Jabatan pejabat tinggi negara adalah jabatan yang prestisius dan penting dalam sebuah perangkat kenegaraan. Oleh sebab itu tidak heran rakyat atau orang-orang menyebut mereka sebagai yang mulia. Nama Presiden Sukarno dalam surat-surat resmi kenegaraan bahkan peraturan perundang-undangan sering dituliskan Paduka Yang Mulia (PYM) Presiden RI Ir. Sukarno. Tapi itu tidak berlaku bagi seorang Mr. Assat, Acting Presiden Republik Indonesia (RI) era RIS yang menjabat dari tanggal 27 Desember 1949 hingga 17 Agustus 1950. 

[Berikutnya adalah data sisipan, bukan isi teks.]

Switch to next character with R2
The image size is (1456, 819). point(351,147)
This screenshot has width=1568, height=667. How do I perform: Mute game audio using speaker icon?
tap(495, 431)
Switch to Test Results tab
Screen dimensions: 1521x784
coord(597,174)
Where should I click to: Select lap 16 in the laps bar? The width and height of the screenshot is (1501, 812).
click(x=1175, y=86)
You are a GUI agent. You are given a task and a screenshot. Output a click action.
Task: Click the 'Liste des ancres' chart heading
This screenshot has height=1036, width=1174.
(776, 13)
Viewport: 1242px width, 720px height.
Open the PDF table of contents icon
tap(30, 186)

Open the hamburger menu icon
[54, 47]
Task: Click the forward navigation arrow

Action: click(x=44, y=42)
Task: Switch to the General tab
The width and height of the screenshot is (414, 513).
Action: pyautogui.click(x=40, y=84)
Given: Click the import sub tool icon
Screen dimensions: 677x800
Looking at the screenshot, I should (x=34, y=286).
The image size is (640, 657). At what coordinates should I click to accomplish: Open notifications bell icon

Merasa Tak Cocok Jadi Dokter
Mr. Assat (gelar Datuk Mudo)lahir pada 18 September 1904 di Agam, Sumatera Barat. Pendidikan dasarnya dihabiskan di Sumatera Barat sebelum akhirnya melanjutkan MULO Padang. Awalnya ia bercita-cita menjadi dokter yang kemudian mengantarkannya studi di STOVIA. Sayangnya, kemudian ia merasa cocok menjadi dokter hingga memutuskan keluar dari sekolah elit itu dan mendaftar di AMS (Sekolah setingkat SMA). Lulus dari AMS dilanjutkannya dengan menempuh pendidikan tinggi di Recht Hooge School (RHS) atau Sekolah Tinggi Hukum di Batavia. Meskipun ia tergolong mahasiswa yang pintar, sayangnya ia dikeluarkan oleh pimpinan RHS karena berkecimpung dengan gerakan kebangsaan Jong Sumatranan Bond. Demi menyelesaikan kuliahnya, ia memilih hijrah ke Belanda dan melanjutkan studi hukumnya di Universitas Leiden dan berhasil meraih gelar Meester in de Rechten (Mr.) atau sarjana hukum. Demikian Desmira Feri Susanti dalam Peranan Mr. Assat Dalam Mempertahankan Kemerdekaan Indonesia (2015). 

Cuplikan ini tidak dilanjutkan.